Another SANS Certification Complete!

I forgot to post earlier, but earlier this month I completed my GIAC GCFW certification. I am currently aiming at the GSE-C (and possibly the GSE), so this is one step along the way. Now I am jamming the GCIH material in my head that I had in a Community SANS even earlier this year.

BTW, I will be leading a mentored SEC 401 (GSEC) class in the Dallas area starting in December. Check the SANS sight for more details if you are interested in attending. You will get my focused attention over a 10 week period to help you learn a wide range of great basic security information! The course really does live up to its Security Basics title.

I recommend it even if you can't take it from me. :)

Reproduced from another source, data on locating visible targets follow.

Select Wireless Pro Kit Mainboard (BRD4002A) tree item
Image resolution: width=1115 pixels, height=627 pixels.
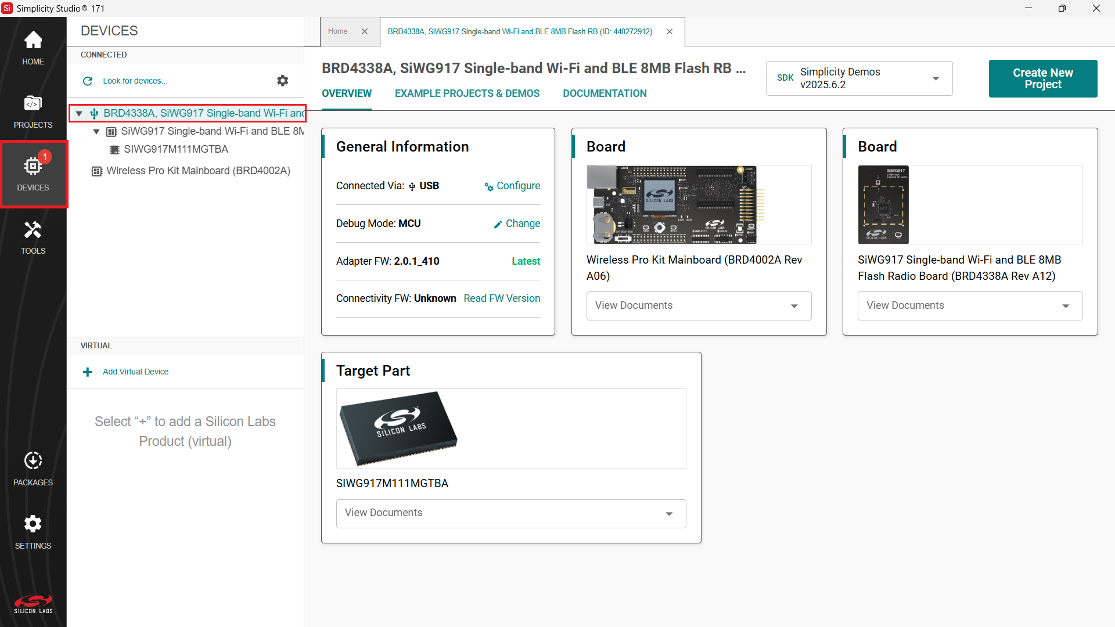(198, 171)
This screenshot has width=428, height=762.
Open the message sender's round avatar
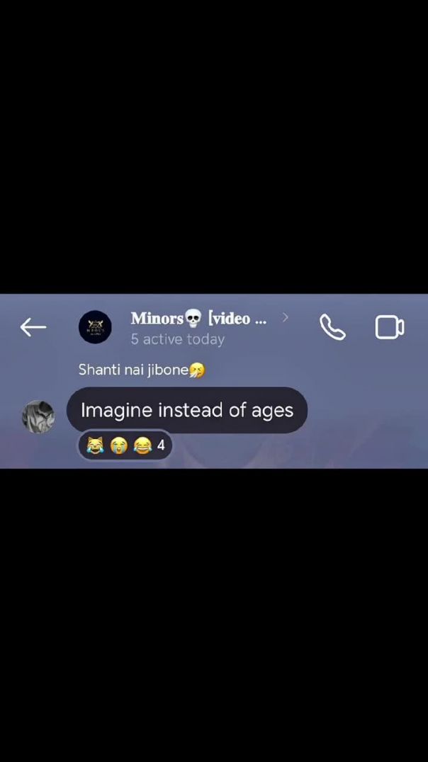tap(38, 417)
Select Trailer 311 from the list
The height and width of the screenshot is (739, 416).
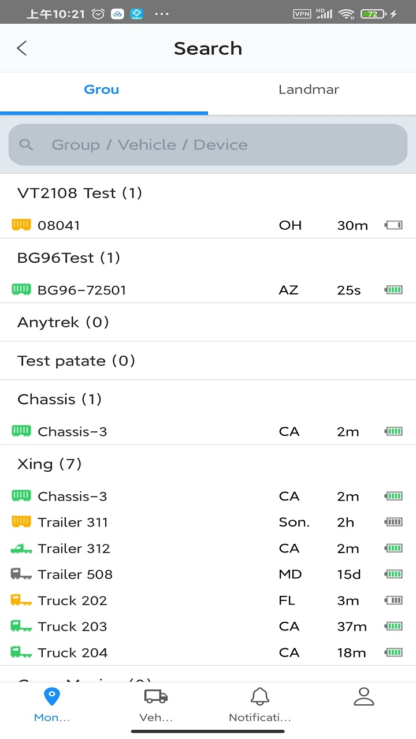(x=208, y=522)
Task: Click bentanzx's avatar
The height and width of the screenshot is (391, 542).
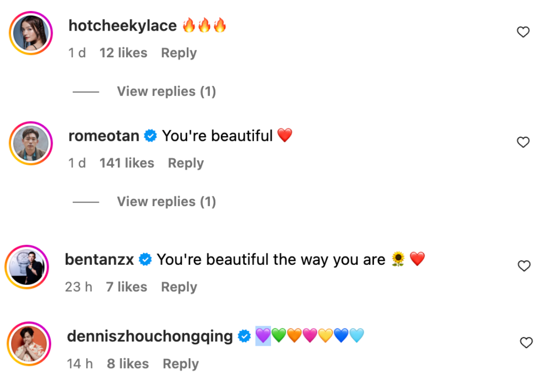Action: click(x=27, y=267)
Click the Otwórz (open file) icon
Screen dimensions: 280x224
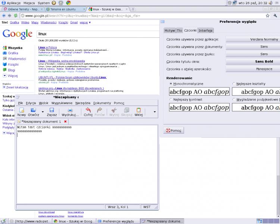click(x=33, y=111)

OWASP 2008 New York Conference Online

OWASP recently published the full set of videos, accessible via their website at http://www.owasp.tv. I didn't get to attend this year, but I have enjoyed listening to a few of the sessions so far. One was a bit slow, but overall I am glad I can listen to them at no cost! They are posted in both Flash and iPod (mp4) format.

I highly recommend watching or listening to them, with the latter probably being the best. You do miss the slides, but a talking head is not all that entertaining.

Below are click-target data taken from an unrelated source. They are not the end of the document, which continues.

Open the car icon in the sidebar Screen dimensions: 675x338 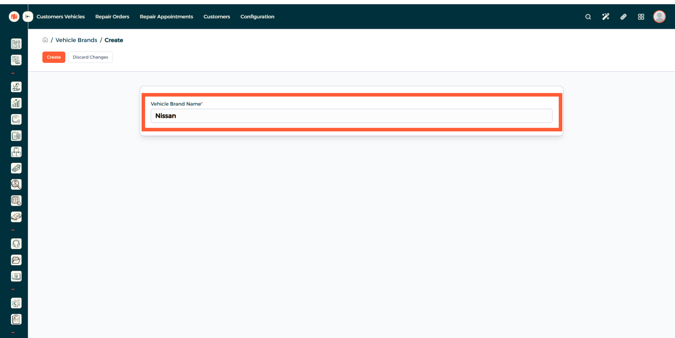click(x=16, y=217)
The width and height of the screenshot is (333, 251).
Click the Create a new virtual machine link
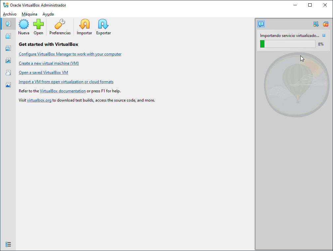(x=49, y=63)
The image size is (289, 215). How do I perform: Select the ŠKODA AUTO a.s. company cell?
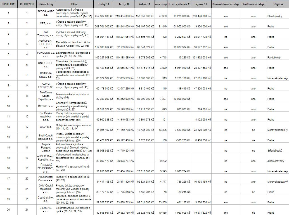pos(46,13)
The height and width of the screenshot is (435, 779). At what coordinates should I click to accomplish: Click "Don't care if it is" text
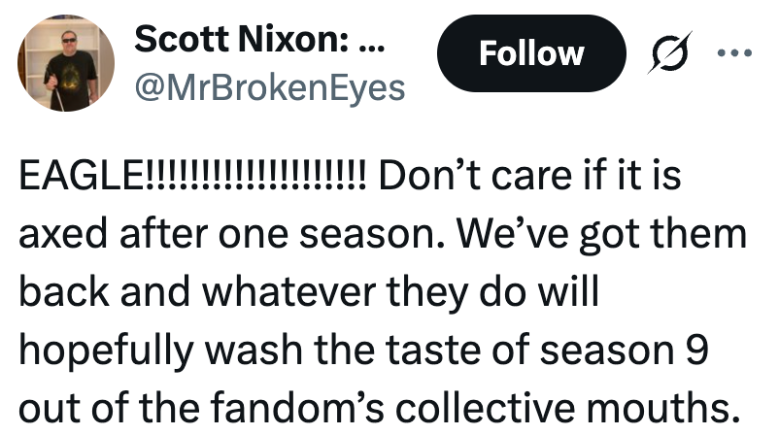(529, 181)
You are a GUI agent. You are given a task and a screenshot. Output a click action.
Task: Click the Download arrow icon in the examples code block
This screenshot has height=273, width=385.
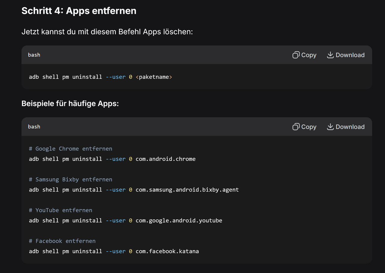point(330,127)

OCC Builletin on Application Security

The US Office of the Comptroller of the Currency recently released a bulletin on application security: http://occ.treas.gov/ftp/bulletin/2008-16.html. It is written more in business language than in tech speak, so it may be good in running by your business counterparts.

One drawback is that is aimed at financial institution, but the points it makes are applicable to any company writing/using custom applications!